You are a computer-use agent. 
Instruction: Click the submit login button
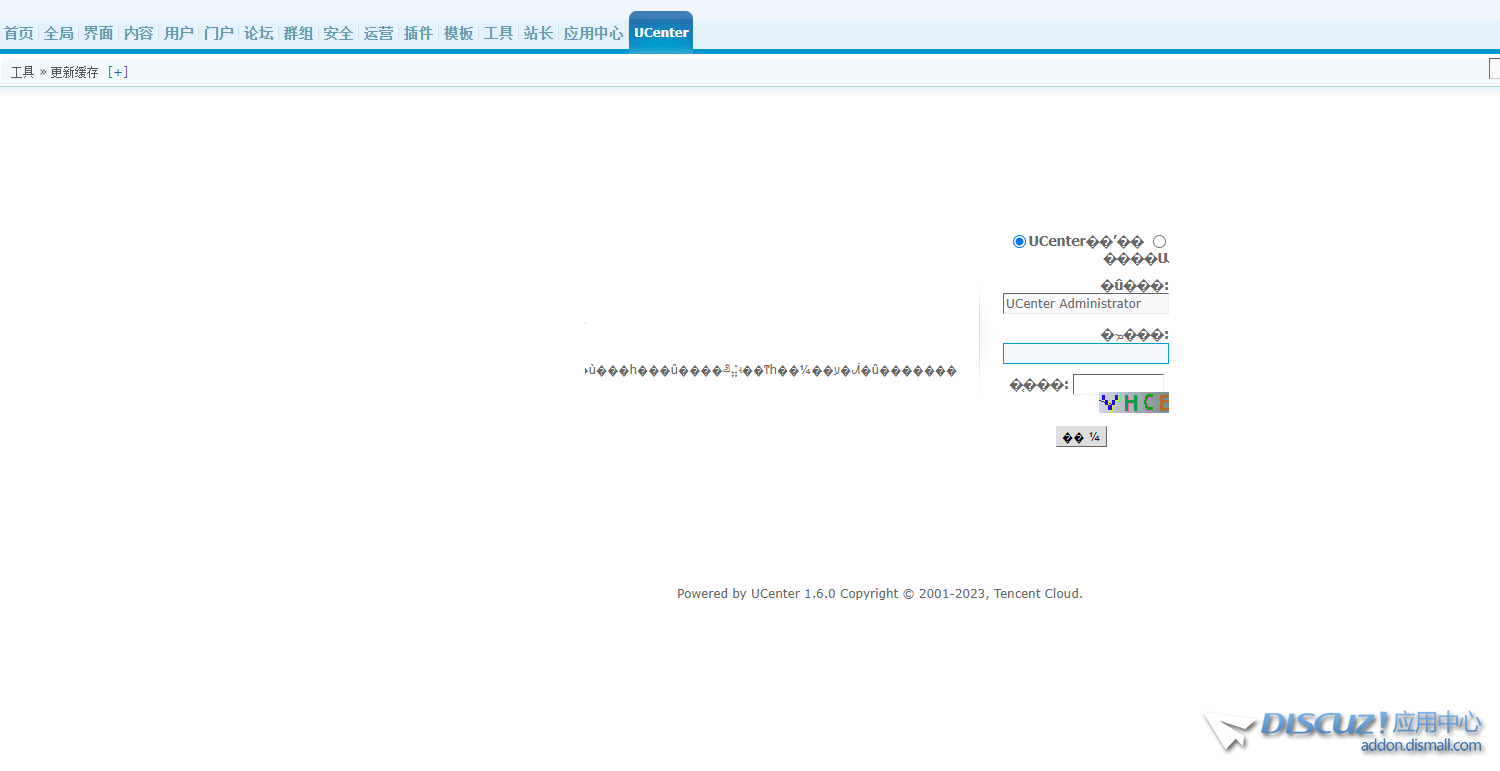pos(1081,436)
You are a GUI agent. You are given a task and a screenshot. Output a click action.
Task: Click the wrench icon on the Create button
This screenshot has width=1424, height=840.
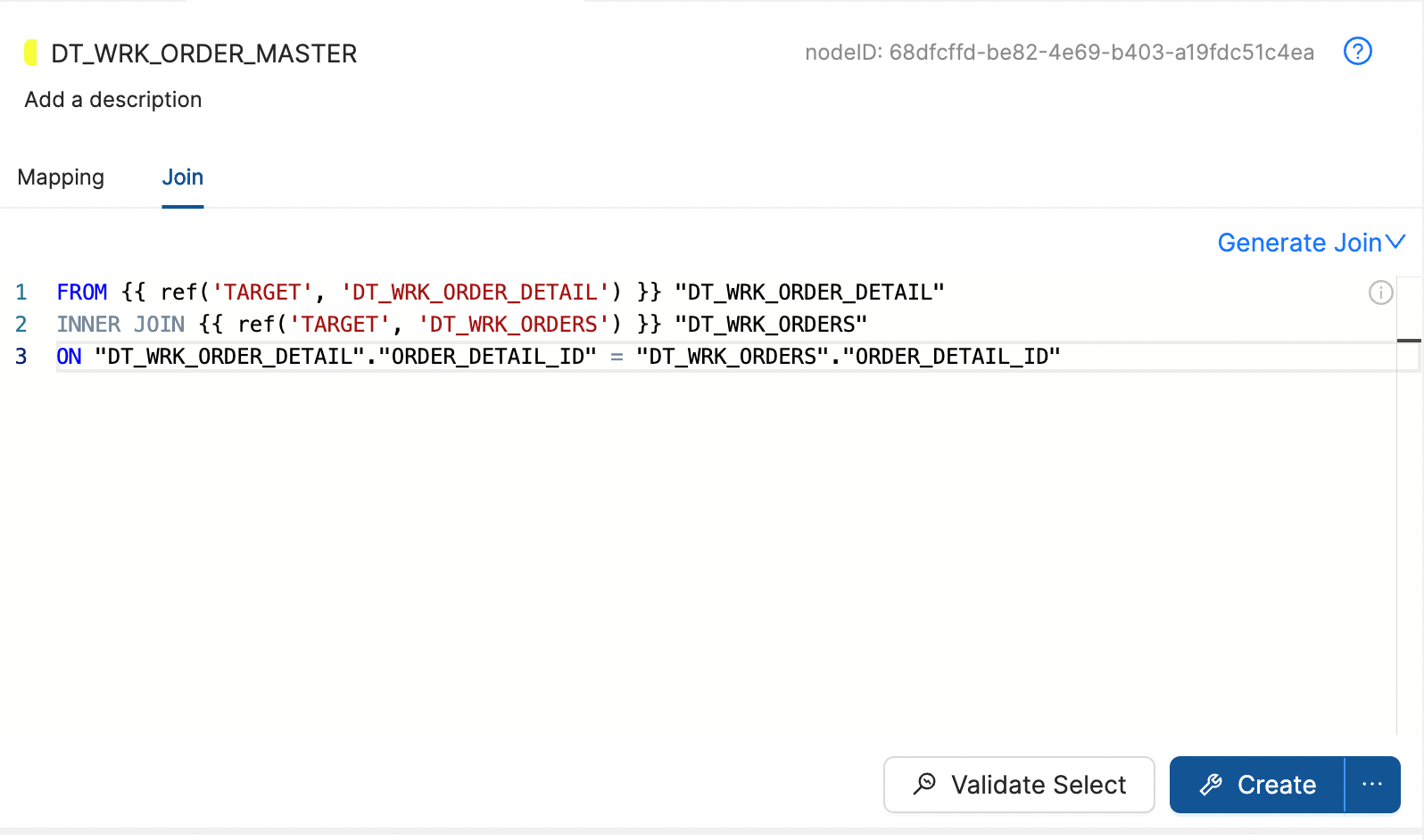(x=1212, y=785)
■ ■ ■ ■ ■
Exercise details:
Every entry is to be transcribed exactly, but the pictures are to be left out.

Result of the exercise:
You are a computer-use agent. 
Instruction: Click the submit login button
pos(1081,436)
You are a GUI agent. You are given a task and a screenshot. Output a click action.
Task: Click the wrench icon on the Create button
This screenshot has width=1424, height=840.
(x=1212, y=785)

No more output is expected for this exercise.